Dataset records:
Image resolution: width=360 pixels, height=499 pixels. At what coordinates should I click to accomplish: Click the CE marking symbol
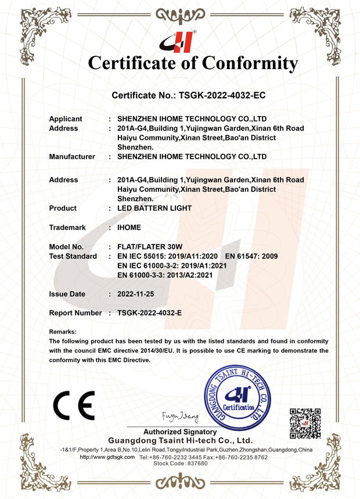pyautogui.click(x=74, y=406)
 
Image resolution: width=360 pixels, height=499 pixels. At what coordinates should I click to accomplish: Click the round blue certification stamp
pyautogui.click(x=238, y=401)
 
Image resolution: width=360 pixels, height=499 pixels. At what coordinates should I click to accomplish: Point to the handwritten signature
pyautogui.click(x=180, y=417)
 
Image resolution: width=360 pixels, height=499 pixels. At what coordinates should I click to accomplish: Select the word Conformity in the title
pyautogui.click(x=240, y=63)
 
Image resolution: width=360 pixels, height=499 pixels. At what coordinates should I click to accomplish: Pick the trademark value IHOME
pyautogui.click(x=129, y=227)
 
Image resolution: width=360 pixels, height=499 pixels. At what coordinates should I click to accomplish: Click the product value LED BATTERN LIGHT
pyautogui.click(x=154, y=208)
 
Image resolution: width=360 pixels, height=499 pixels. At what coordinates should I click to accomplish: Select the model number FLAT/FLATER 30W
pyautogui.click(x=149, y=247)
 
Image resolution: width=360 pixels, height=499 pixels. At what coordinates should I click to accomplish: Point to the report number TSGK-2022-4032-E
pyautogui.click(x=149, y=313)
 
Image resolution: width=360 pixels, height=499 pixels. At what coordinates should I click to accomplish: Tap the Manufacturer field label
pyautogui.click(x=72, y=156)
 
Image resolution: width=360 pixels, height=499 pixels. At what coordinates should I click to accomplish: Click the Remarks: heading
pyautogui.click(x=63, y=332)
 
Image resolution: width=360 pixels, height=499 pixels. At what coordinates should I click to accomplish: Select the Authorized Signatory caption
pyautogui.click(x=180, y=432)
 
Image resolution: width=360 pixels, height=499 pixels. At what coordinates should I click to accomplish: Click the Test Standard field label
pyautogui.click(x=73, y=256)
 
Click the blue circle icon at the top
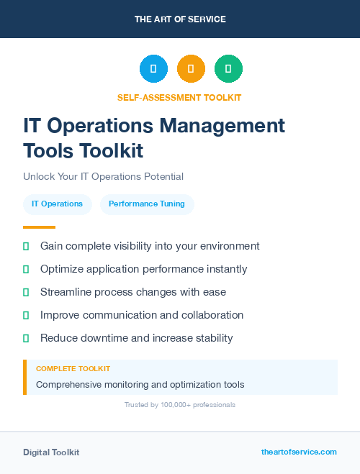click(153, 68)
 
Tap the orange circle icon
click(191, 68)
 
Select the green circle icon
click(228, 68)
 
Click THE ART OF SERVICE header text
click(180, 19)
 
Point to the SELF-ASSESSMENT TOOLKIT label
click(179, 97)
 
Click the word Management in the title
click(222, 125)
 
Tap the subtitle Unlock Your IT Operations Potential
click(103, 176)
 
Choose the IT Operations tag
click(58, 204)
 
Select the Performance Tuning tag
click(147, 204)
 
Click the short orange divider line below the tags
click(40, 227)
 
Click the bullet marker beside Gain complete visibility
click(26, 246)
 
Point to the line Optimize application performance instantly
click(143, 269)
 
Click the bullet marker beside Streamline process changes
click(26, 292)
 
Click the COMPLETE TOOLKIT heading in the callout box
click(73, 368)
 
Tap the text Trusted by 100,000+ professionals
click(180, 405)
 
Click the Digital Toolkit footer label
click(51, 452)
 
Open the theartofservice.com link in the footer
click(299, 452)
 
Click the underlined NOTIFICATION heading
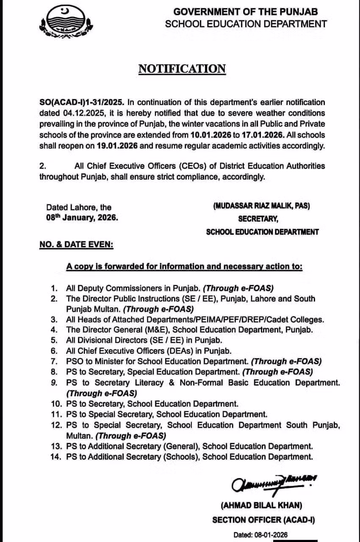182,69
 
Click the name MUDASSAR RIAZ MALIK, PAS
261,206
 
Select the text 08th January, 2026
83,218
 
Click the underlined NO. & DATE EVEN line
76,245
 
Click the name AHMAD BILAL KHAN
261,506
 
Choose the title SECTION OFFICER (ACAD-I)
263,520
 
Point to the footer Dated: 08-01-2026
260,534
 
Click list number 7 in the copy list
54,361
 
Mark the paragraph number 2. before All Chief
42,166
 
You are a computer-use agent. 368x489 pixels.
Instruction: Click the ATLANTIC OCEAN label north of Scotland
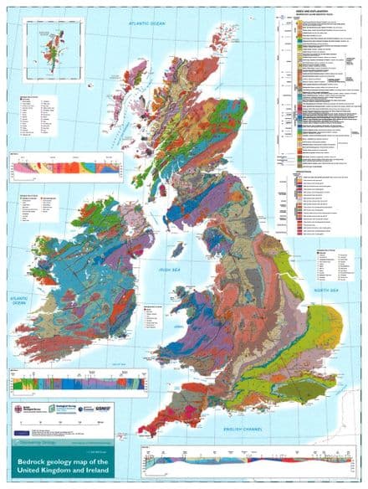(143, 25)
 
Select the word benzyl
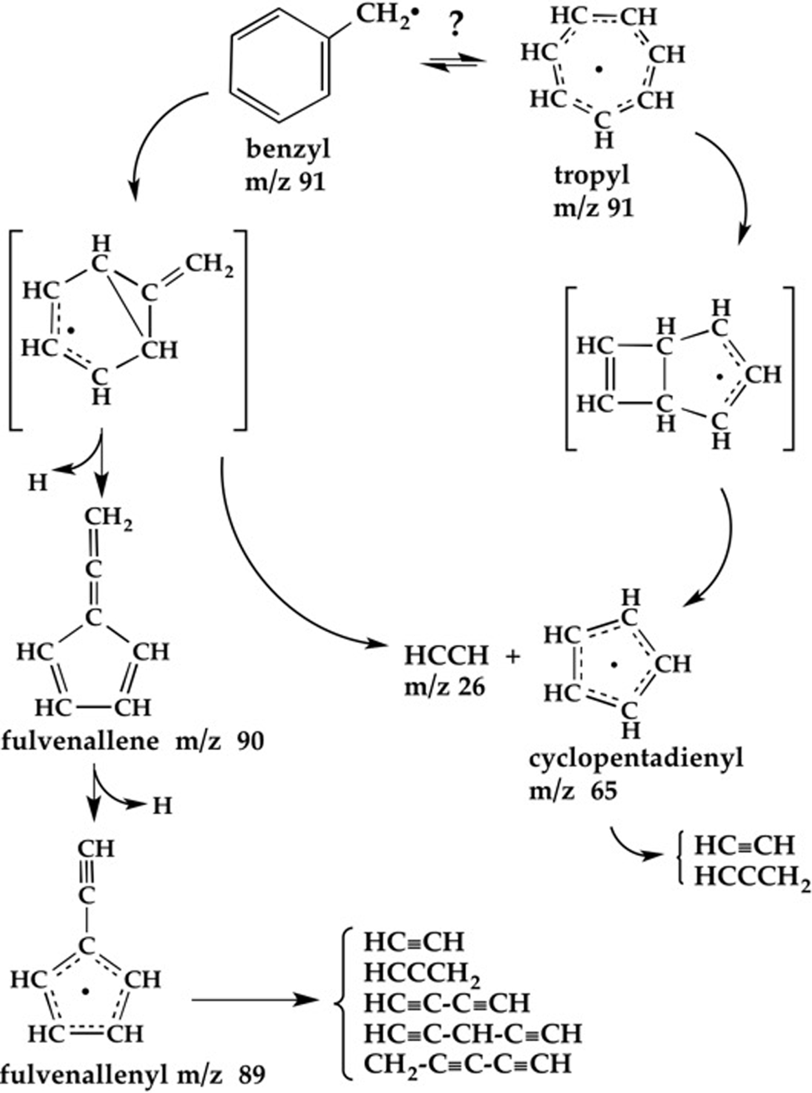pos(288,149)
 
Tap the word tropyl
pos(592,175)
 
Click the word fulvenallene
pos(80,741)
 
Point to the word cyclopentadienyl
pos(636,758)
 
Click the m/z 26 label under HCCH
pos(445,687)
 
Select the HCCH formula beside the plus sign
pos(447,656)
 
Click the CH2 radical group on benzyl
pos(382,16)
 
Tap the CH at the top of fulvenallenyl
pos(96,849)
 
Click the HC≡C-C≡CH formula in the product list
pos(447,1002)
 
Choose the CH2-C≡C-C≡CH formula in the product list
pos(467,1064)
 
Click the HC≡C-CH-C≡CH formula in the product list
pos(473,1033)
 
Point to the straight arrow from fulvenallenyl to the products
pos(255,1000)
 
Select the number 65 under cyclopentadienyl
pos(604,791)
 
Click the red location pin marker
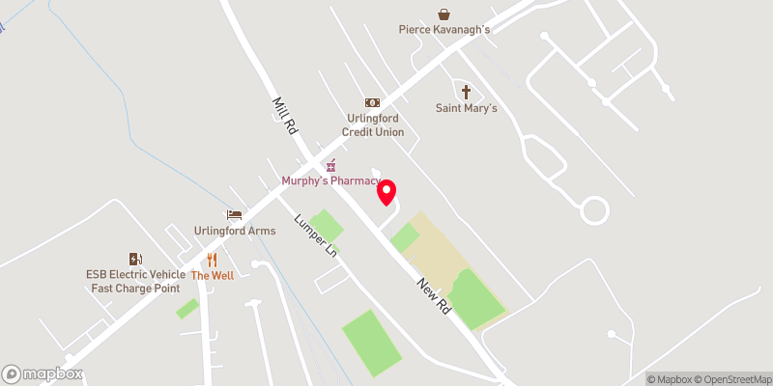tap(386, 192)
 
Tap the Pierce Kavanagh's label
tap(444, 30)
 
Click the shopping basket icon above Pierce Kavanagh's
tap(444, 14)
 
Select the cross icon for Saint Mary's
tap(466, 92)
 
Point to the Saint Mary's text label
tap(466, 108)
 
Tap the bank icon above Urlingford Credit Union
tap(372, 102)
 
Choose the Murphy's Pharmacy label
tap(329, 181)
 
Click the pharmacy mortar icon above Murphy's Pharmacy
tap(329, 165)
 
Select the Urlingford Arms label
tap(235, 231)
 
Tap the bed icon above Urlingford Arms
tap(234, 214)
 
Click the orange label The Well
tap(212, 276)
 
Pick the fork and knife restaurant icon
tap(212, 259)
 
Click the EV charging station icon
tap(135, 258)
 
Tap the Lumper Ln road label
tap(316, 234)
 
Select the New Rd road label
tap(435, 296)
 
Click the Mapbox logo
tap(43, 374)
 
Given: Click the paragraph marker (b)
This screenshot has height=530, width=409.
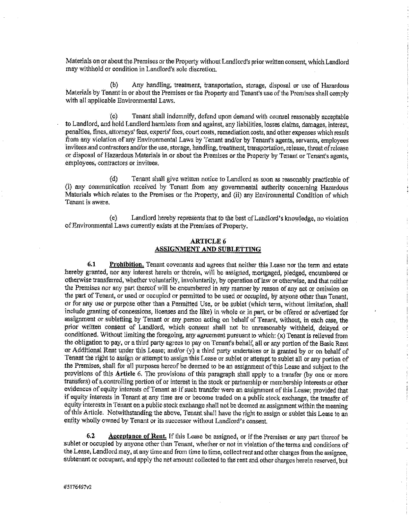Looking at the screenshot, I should coord(114,85).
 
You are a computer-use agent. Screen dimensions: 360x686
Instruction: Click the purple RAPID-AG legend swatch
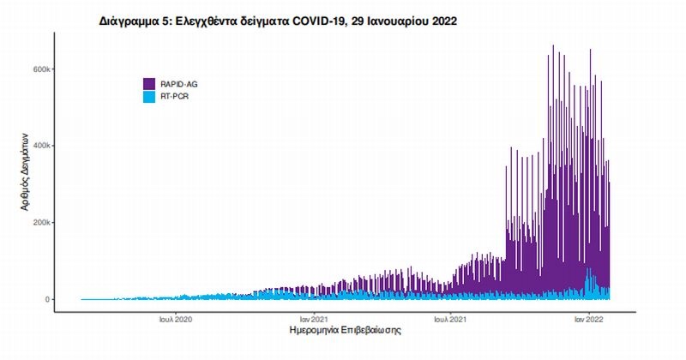tap(149, 84)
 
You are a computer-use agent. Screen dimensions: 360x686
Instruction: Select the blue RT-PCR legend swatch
tap(149, 97)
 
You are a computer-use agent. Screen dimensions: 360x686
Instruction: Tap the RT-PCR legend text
tap(175, 97)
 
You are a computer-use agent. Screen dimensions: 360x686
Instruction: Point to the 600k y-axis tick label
tap(43, 69)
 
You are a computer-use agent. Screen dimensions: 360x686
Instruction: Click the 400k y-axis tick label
tap(43, 146)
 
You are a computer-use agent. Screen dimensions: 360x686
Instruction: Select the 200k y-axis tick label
tap(43, 223)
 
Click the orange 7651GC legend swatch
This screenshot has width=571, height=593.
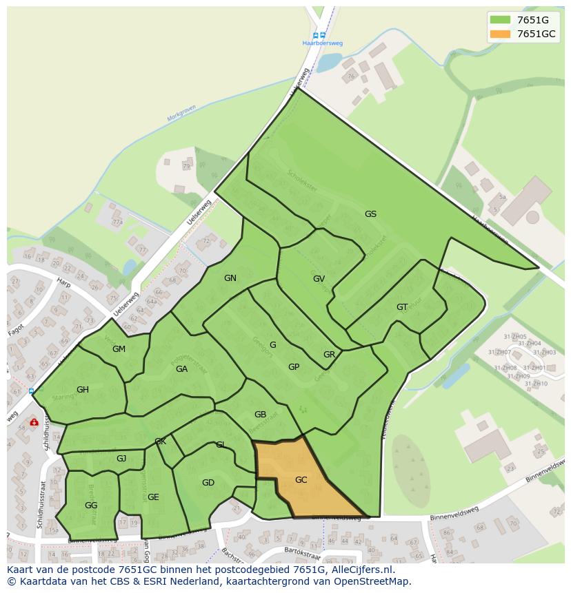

DIRECTION - Pull out every line of the items above that contains the string "Kavanagh".

THE REPLY -
Tap the Pierce Kavanagh's label
Click the shopping basket icon above Pierce Kavanagh's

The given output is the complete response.